If Only I Could Turn Back Time

This particular story of regret was summoned into mind again when I met a dog, who became instantly close to me and who looks so much like my late, first best friend, on the mountain trails of Mt. Manalmon in Bulacan province last 12 February 2012.

Twenty years ago, I was this young and naive boy. I did awful things to animals, particularly the frogs. These frogs brought out one of the the worst things of my childhood because of what I did to them. I toyed them; I maltreated them. Until I learned from my grade school science teacher about their role in balancing the ecosystem, not to mention protecting us from the lurking perils of dengue fever. Since then, I made a vow to make up for all the horrendous things I did to those helpful creatures. I refrained from putting big stones into their holes. I started educating my playmates on their positive impacts to the environment. I began appreciating the beautiful music they make after a long, heavy rain and, above all, I defended these frogs to my playmates who refused to stop toying them.

If there’s  one person who knows about my love to animals, it would be my uncle–not my father–and whose house was just standing right next to ours. My father’s obliviousness on the term animal love doesn’t bate my love and respect for him though. It’s just not in his vocabulary.

Days passed by so quickly unnoticed. Skitter, my best friend, had grown bigger than expected for just months of being with me, with the whole family. I fulfilled my responsibilities as best friend to her and vice versa. Skitter never failed to greet me each time I woke up in the morning and every time I came home from school. She never touched any food on the table unless served to her mouth. She never forgot to go outside the house to answer the calls of nature. She never missed to bring a smile on my face especially after periodic examination days. These are just a few of the many things she did for me, for us. Everyone in the family was nice to her because it’s been quite a while since there was “a man’s best friend” in our home.

Summertime rolled in and Skitter and I couldn’t be happier because of one thing: I’d be spending two straight months with her. The thought of being able to bring her to the green fields to play and to the river to bathe together everyday if possible is just a piece of the many exciting things that may happen in our first summer together.

A couple of weeks after, my elder brother, Tom, who was studying in Manila, went home to spend his summer vacation with us. It was, of course, something to be convivial about too considering that he’s been away for some time.

Things went pretty fine. Tom helped me take care of Skitter; we also got busy catching up the lost times.

Like every story, this joyful summer came to an end. Tom and I had to go back to school just like the rest of our siblings, and I had to limit my time in seeing Skitter again.

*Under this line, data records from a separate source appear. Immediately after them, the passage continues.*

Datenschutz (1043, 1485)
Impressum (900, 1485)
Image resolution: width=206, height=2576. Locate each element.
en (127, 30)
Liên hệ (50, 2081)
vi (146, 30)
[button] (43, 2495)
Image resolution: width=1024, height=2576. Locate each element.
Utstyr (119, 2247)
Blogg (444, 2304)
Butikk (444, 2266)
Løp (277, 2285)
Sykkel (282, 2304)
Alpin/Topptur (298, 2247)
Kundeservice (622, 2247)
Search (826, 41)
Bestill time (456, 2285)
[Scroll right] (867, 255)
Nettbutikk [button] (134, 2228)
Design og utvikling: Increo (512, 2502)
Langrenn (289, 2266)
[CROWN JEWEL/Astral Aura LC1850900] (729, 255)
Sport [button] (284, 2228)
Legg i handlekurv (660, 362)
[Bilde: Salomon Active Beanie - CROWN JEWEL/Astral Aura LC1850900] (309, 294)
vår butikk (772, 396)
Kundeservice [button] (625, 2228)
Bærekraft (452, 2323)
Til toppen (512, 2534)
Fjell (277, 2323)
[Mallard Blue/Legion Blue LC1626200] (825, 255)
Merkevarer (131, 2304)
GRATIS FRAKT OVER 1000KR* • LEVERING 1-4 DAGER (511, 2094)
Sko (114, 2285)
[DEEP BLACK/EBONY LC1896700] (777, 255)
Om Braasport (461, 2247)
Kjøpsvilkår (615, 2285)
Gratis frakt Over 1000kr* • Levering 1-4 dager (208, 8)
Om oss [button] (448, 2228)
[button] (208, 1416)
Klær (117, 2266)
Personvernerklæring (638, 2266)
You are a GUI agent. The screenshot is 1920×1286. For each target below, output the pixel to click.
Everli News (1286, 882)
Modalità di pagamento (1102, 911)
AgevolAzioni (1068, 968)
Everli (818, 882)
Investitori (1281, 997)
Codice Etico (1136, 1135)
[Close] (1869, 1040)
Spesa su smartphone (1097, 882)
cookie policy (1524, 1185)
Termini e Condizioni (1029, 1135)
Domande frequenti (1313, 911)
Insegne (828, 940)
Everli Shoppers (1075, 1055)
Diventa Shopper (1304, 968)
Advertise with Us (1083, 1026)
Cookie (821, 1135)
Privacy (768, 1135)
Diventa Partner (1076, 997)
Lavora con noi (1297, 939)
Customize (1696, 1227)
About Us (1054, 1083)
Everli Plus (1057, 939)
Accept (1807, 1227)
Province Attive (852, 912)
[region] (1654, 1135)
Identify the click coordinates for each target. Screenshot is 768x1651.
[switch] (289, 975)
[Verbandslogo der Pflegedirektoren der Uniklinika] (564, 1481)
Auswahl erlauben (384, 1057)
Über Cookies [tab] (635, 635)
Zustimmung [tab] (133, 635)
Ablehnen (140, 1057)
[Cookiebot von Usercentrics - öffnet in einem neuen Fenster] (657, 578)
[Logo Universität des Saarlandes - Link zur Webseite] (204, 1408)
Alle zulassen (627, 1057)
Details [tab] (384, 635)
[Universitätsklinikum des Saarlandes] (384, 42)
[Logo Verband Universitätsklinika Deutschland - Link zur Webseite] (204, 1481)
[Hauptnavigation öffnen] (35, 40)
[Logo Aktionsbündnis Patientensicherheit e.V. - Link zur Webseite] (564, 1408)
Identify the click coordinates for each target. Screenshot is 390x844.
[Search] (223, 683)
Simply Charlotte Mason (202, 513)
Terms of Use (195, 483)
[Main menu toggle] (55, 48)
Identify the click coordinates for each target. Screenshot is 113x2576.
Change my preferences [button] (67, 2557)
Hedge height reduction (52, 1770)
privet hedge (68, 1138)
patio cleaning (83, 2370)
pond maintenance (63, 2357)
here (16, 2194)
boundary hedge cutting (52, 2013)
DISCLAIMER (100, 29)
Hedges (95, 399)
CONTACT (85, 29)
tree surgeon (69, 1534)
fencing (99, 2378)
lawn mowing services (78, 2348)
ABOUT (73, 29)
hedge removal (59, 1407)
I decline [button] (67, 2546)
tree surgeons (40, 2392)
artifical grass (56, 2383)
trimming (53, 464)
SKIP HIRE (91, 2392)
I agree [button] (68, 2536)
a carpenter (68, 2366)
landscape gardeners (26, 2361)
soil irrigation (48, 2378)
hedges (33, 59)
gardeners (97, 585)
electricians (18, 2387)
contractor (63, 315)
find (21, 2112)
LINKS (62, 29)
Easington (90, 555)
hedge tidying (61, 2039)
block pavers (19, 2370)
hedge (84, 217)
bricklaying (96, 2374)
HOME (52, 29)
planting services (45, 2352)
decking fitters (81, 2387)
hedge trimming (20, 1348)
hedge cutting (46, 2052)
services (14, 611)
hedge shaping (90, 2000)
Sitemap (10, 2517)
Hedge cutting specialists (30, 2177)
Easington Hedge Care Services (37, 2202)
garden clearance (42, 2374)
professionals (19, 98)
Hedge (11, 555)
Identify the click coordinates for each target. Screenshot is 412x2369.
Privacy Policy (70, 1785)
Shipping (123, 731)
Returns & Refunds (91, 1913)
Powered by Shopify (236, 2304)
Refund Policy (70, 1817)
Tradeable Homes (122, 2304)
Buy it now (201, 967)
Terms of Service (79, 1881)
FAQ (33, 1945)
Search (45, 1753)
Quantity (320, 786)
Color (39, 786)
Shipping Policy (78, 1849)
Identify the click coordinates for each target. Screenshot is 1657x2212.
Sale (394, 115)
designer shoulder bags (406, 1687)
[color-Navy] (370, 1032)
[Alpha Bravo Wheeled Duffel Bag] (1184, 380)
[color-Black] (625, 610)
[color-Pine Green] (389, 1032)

I thought it will end plain and simple as that, but it didn’t.

A day before Tom went back to the metropolis, I got trapped in a situation I had never imagined would cause one of my biggest regrets. It was eight in the morning that day when my father approached me, while I was reading one of the books I borrowed from the public library, and directly said, “I already sold Skitter for three hundred and fifty pesos. The money is with me now. I’m sorry.” My ears suddenly passed into coldness upon hearing those words. The sorry word didn’t bring any sense to me. I wanted to scream but no words came out. I wanted to pulverize the person standing in front but my feet turned numbed as my heart was pounding hard. Then he continued like that wasn’t enough, “The buyer will be here in an hour so please tie her up before he comes. Listen, I know how you feel.” I immediately replied in my mind, “NO YOU DON’T!“, but I was so verbally paralyzed. Finally, he explained, “The truth is, I was just forced to do that because Tom’s vacation here wasn’t approved by your aunt; therefore, producing money for his return trip is my responsibility now. You know how much I’m earning from driving. It’s not enough to send your brother back to Manila.” That explanation, however, didn’t make sense either.  After he looked at my somewhat indescribable reaction for a few minutes, he left for work.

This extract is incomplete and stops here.